Files
git.stella-ops.org/datasets/golden-pairs/README.md

76 lines
2.3 KiB
Markdown

# Golden Pairs Corpus
Golden pairs are curated binary pairs (original vs patched) used to validate binary-diff logic.
Binaries are stored outside git; this folder tracks metadata, hashes, and reports only.
## Current Corpus
| CVE | Name | Binary | Status | Notes |
|-----|------|--------|--------|-------|
| CVE-2021-3156 | Baron Samedit | sudo | Validated | Debian 10 packages with verified SHA-256 |
| CVE-2022-0847 | Dirty Pipe | vmlinux | Pending | Kernel binaries large; fetch pending |
## Layout
```
datasets/golden-pairs/
index.json
README.md
CVE-2021-3156/
metadata.json
advisories/
CVE-2022-0847/
metadata.json
advisories/
```
When binaries are fetched:
```
CVE-YYYY-NNNN/
original/
<binary>
<binary>.sha256
<binary>.sections.json
patched/
<binary>
<binary>.sha256
<binary>.sections.json
diff-report.json
```
## File Conventions
- `metadata.json` follows `docs/schemas/golden-pair-v1.schema.json`.

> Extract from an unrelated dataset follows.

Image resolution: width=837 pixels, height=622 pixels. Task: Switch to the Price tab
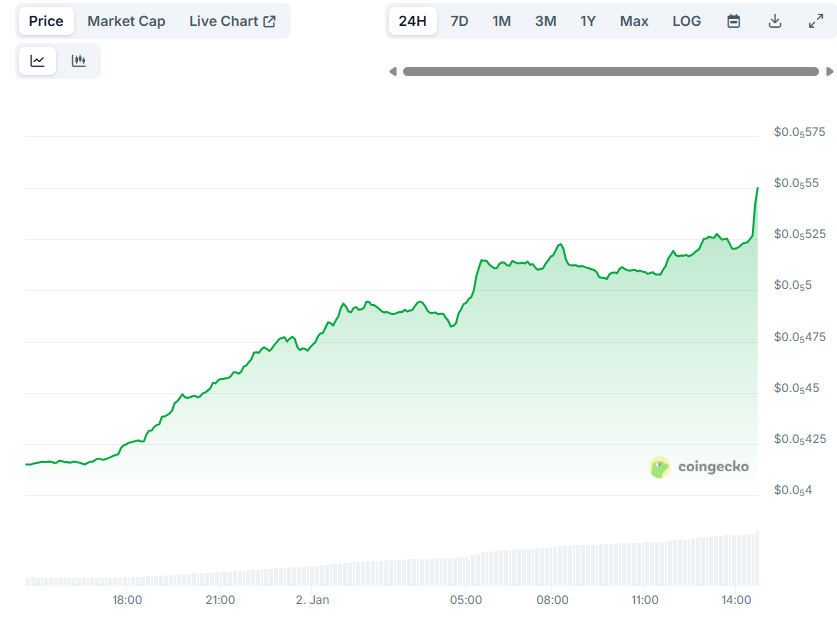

- `index.json` follows `docs/schemas/golden-pairs-index.schema.json`.
- `*.sha256` contains a single lowercase hex digest, no prefix.

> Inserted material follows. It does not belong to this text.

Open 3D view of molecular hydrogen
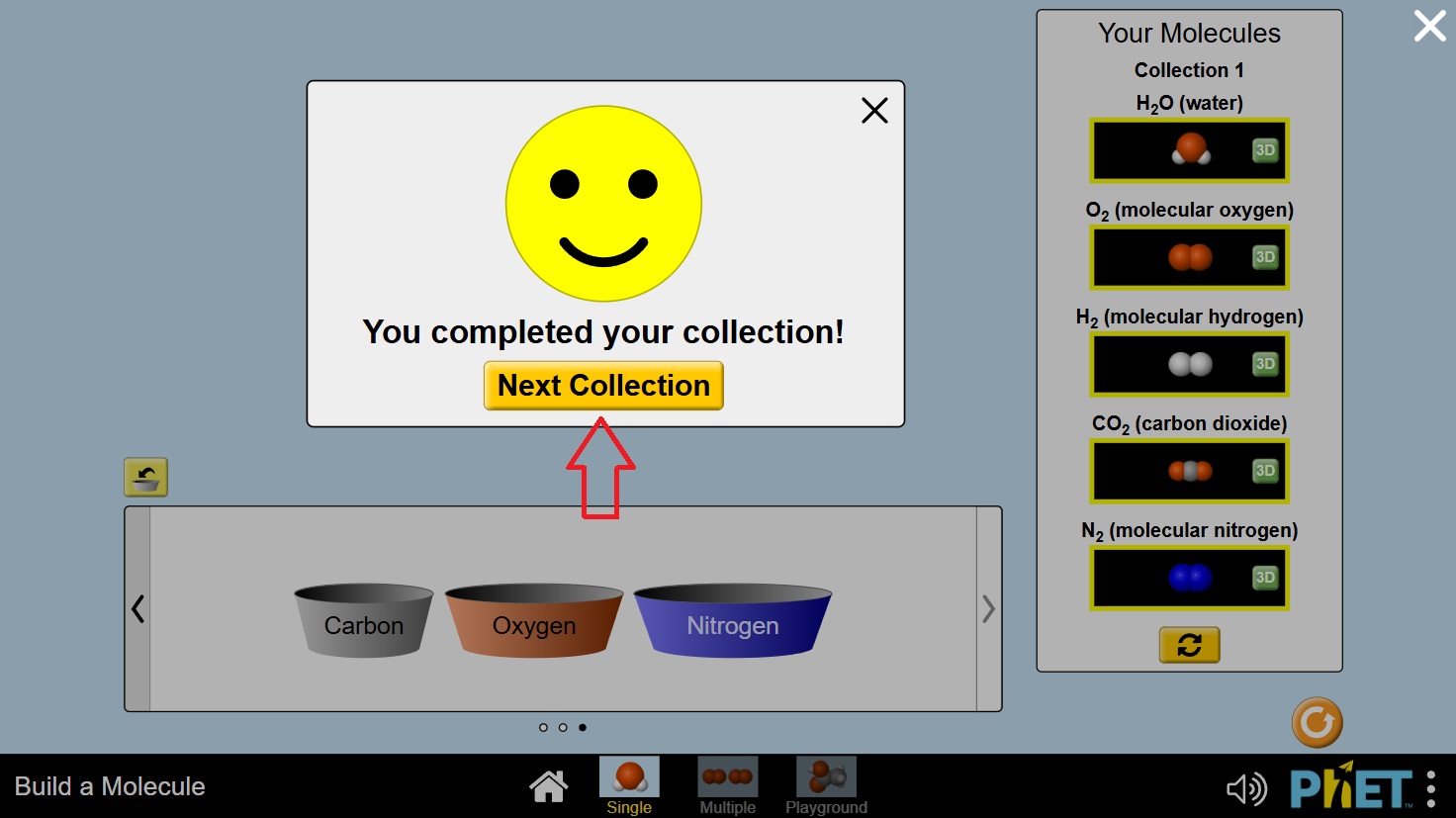The height and width of the screenshot is (818, 1456). pyautogui.click(x=1264, y=364)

- `*.sections.json` contains section hash output from the ELF hash extractor.
- `diff-report.json` is produced by `golden-pairs diff`.
## Adding a Pair
1. Create a `CVE-YYYY-NNNN/metadata.json` with required fields.
2. Fetch binaries via `golden-pairs mirror CVE-...`.
3. Generate section hashes for each binary.
4. Run `golden-pairs diff CVE-...` and review `diff-report.json`.
5. Update `index.json` with status and summary counts.
## Package Sources
### CVE-2021-3156 (Baron Samedit)
- **Vulnerable**: `sudo 1.8.27-1+deb10u2` from snapshot.debian.org
- **Patched**: `sudo 1.8.27-1+deb10u3` from debian-security
- Binary SHA-256 hashes verified and documented in metadata.json
### CVE-2022-0847 (Dirty Pipe)
- **Vulnerable**: `linux-image-unsigned-5.13.0-34-generic` from old-releases.ubuntu.com
- **Patched**: `linux-image-unsigned-5.13.0-35-generic` from old-releases.ubuntu.com
- Kernel binaries are large (100MB+); consider extracting specific sections
## Offline Notes
- Use cached package mirrors or `file://` sources for air-gapped runs.
- Keep hashes and timestamps deterministic; always use UTC ISO-8601 timestamps.
- Debian packages available via snapshot.debian.org for reproducible fetches.